What the task requires: Transcribe every record beneath, precisely as written.
------------------------------------------------------------------------
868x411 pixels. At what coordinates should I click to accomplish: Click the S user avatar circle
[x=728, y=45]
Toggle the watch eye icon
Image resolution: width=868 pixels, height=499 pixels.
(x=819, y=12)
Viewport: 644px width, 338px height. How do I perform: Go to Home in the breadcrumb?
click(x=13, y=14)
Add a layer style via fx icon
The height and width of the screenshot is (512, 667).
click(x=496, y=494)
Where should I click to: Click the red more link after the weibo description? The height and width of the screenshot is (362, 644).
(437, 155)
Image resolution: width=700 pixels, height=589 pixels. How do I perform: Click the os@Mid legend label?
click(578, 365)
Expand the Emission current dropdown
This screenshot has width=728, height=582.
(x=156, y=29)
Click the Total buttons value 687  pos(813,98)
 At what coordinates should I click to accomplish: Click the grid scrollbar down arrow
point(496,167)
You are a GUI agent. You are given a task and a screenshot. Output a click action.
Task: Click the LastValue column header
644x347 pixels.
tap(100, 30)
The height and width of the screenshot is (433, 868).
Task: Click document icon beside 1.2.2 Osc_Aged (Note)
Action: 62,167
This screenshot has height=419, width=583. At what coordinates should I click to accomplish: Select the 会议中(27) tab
------------------------------------------------------------------------
Written reply:
868x411 pixels. At what coordinates should I click to accomplish: Click the S user avatar circle
[x=728, y=45]
Toggle the watch eye icon
Image resolution: width=868 pixels, height=499 pixels.
(x=819, y=12)
Viewport: 644px width, 338px height. How do I perform: Go to Home in the breadcrumb?
click(x=13, y=14)
Add a layer style via fx icon
The height and width of the screenshot is (512, 667).
click(x=496, y=494)
Where should I click to: Click the red more link after the weibo description? The height and width of the screenshot is (362, 644).
(437, 155)
Image resolution: width=700 pixels, height=589 pixels. How do I perform: Click the os@Mid legend label?
click(578, 365)
Expand the Emission current dropdown
This screenshot has width=728, height=582.
(x=156, y=29)
Click the Total buttons value 687  pos(813,98)
 At what coordinates should I click to accomplish: Click the grid scrollbar down arrow
point(496,167)
You are a GUI agent. You are given a task and a screenshot. Output a click action.
Task: Click the LastValue column header
644x347 pixels.
tap(100, 30)
The height and width of the screenshot is (433, 868).
Task: Click document icon beside 1.2.2 Osc_Aged (Note)
Action: 62,167
This screenshot has height=419, width=583. At what coordinates should I click to accomplish: Select the 会议中(27) tab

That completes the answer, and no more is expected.